In vitro cytokine production of TNFalpha and IL-13 correlates with acute liver transplant rejection.

Individuals may differ in their capacity to produce cytokines. Since cytokines play a key role in allograft rejection, we investigated whether inter-individual differences in cytokine production by in vitro stimulated PBMC are related to the occurrence of acute liver transplant rejection. Our study group comprised 49 liver transplant recipients and 30 healthy individuals. Rejection, which occurred within one month after liver transplantation, was defined in 22 patients ("rejectors") as biopsy-proven rejection, treated with high dose prednisolone. Patients who never experienced rejection episodes were termed as "nonrejectors" (n=27). PBMC of healthy individuals and of liver transplant recipients, collected late after transplantation (mean 3.5 years), were cultured in the presence and absence of Concanavalin A. The production of TNF-alpha, IFN-gamma, IL-10, and IL-13 was measured in supernatant after 1, 2, 3, 4, and 7 days of cell culture.

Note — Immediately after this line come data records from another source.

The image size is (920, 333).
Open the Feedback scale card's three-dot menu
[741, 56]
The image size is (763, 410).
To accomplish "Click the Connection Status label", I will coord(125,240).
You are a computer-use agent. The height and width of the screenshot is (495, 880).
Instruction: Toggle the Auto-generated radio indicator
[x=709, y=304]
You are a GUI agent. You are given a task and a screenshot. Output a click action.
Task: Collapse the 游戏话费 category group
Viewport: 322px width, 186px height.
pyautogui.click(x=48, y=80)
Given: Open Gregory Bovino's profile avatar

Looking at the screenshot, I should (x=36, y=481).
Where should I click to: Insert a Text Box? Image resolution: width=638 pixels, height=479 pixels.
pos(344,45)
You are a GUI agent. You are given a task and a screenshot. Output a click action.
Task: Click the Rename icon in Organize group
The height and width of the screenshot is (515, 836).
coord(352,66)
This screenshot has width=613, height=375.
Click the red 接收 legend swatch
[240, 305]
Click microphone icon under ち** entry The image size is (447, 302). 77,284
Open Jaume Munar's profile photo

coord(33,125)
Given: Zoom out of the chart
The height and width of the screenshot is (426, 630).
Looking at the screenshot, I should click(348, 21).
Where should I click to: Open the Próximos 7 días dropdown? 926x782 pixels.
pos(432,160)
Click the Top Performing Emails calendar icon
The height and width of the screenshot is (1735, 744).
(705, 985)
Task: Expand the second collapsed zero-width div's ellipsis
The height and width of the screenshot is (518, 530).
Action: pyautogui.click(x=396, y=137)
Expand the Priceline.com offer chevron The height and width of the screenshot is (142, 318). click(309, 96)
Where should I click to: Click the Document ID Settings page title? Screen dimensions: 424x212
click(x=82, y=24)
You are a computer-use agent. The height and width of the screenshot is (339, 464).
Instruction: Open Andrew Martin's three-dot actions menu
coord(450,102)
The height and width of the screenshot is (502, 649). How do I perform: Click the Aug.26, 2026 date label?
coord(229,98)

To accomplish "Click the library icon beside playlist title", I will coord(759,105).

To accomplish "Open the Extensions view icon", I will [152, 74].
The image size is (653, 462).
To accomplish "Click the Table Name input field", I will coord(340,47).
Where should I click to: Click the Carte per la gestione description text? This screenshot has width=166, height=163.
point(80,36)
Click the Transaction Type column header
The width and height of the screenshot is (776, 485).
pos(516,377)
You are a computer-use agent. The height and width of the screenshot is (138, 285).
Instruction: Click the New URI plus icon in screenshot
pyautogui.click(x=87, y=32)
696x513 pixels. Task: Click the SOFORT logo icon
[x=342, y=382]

In cell culture, stimulated PBMC of rejectors were found to produce significantly higher levels of TNF-alpha, while there was a trend towards higher production of IFN-gamma and IL-10 as compared to nonrejectors. After grouping patients into high or low cytokine producers based upon reference levels of the healthy individuals using multivariate analysis it was found that occurrence of acute liver transplant rejection correlated to high production of TNF-alpha and low production of IL-13. After stimulated cell culture PBMC of liver transplant recipients show a differential production of TNF-alpha and IL-13 which is correlated with the occurrence of acute liver transplant rejection.